### Work instruction
Using the entries below, copy exactly each line from the line with "Given: Click the $0.00 estimated price" up to and including the line with "The height and", with every picture left out.
#### Provided records
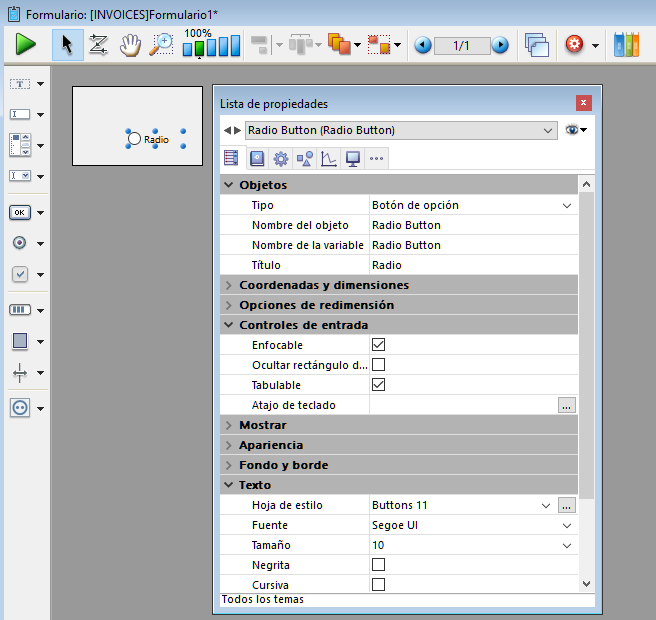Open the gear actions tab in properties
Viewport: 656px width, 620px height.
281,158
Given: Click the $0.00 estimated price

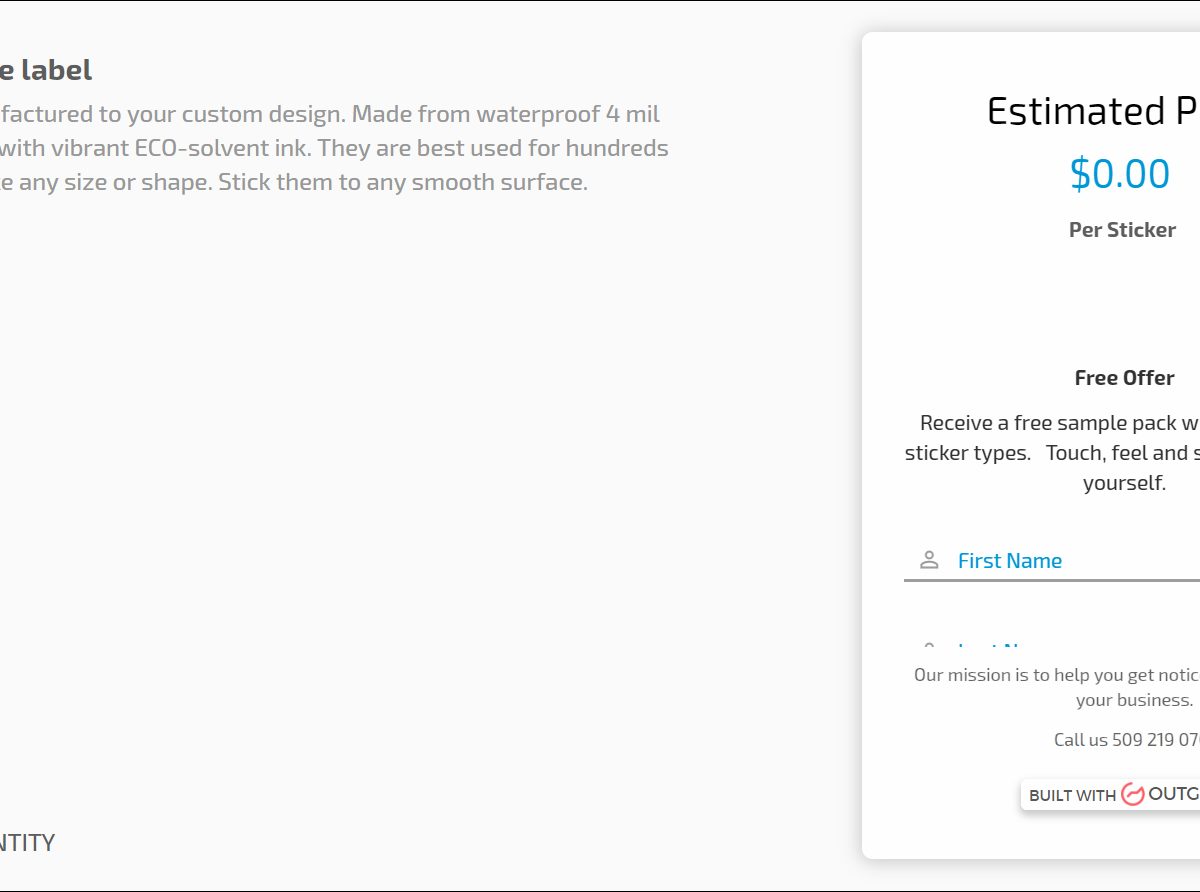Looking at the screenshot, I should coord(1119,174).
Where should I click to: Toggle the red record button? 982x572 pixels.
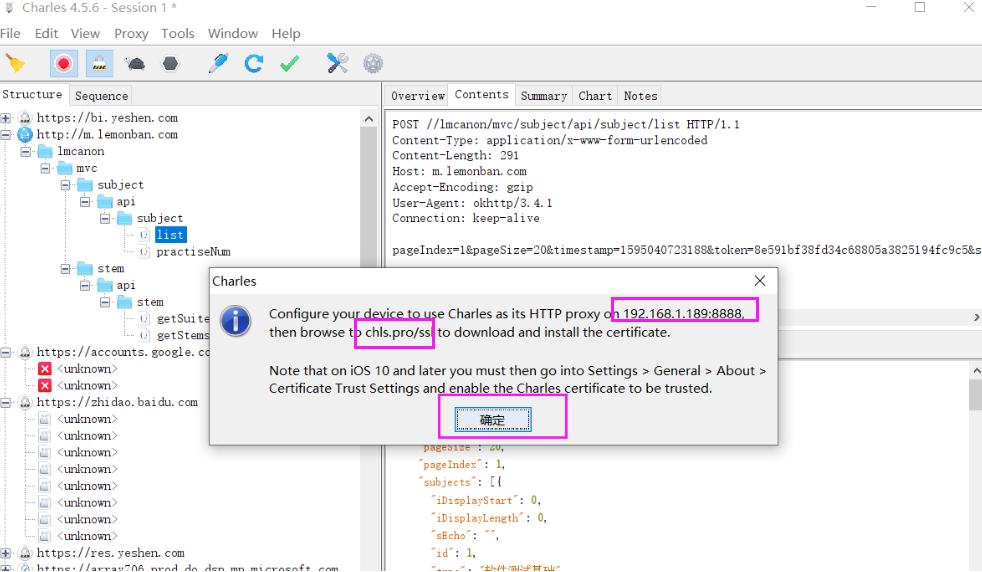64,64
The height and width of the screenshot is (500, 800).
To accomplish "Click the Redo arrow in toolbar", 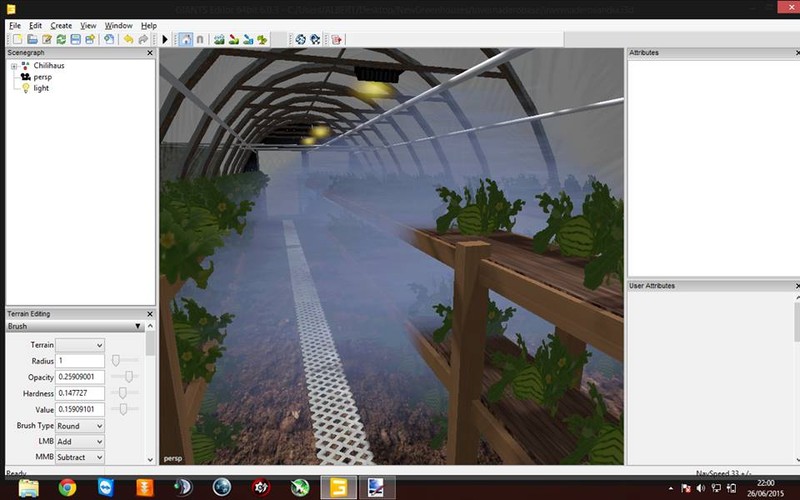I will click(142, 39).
########
#### Provided records
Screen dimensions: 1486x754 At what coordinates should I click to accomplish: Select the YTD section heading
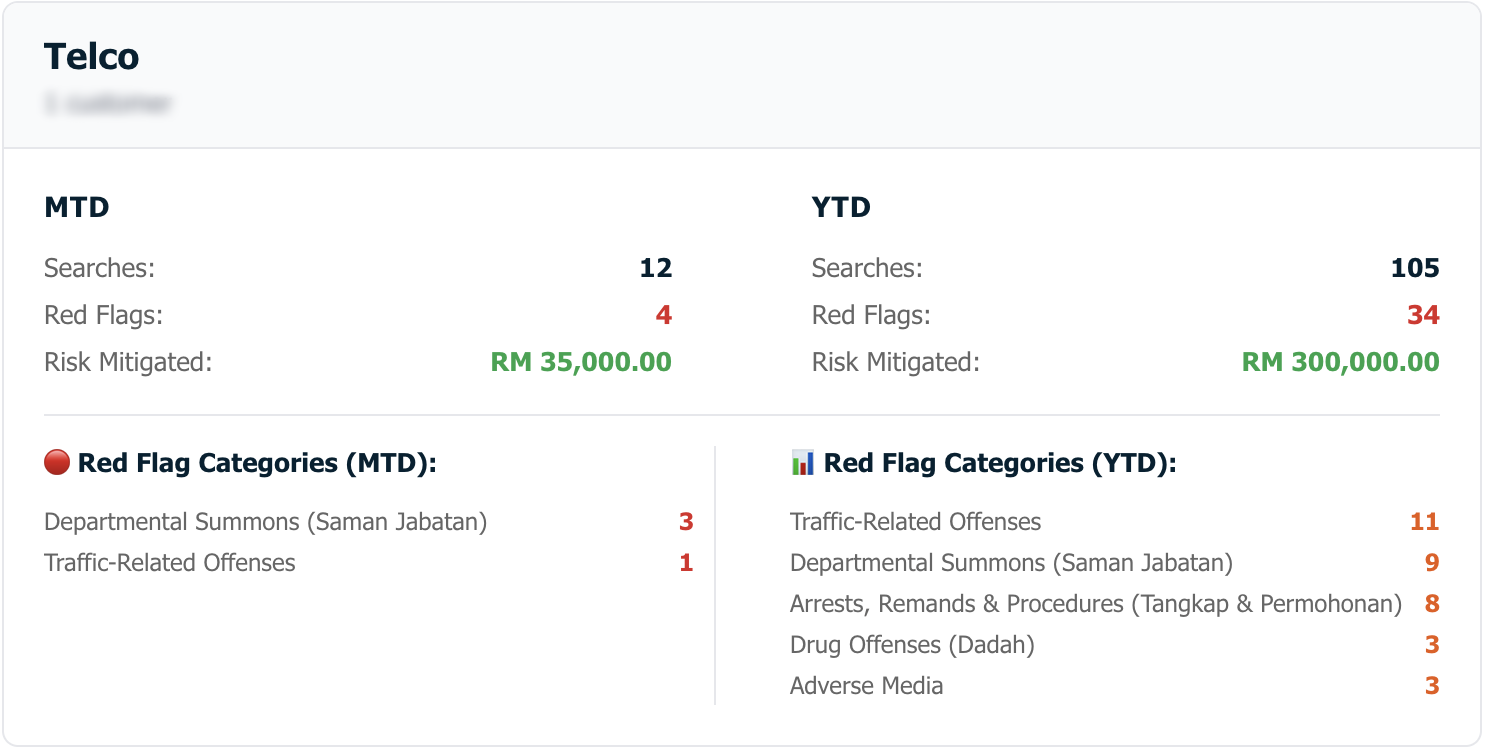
########
### Result
Given: Click the $0.00 estimated price

Looking at the screenshot, I should coord(1119,174).
Where should I click to: Toggle the red record button? 982x572 pixels.
64,64
The height and width of the screenshot is (500, 800).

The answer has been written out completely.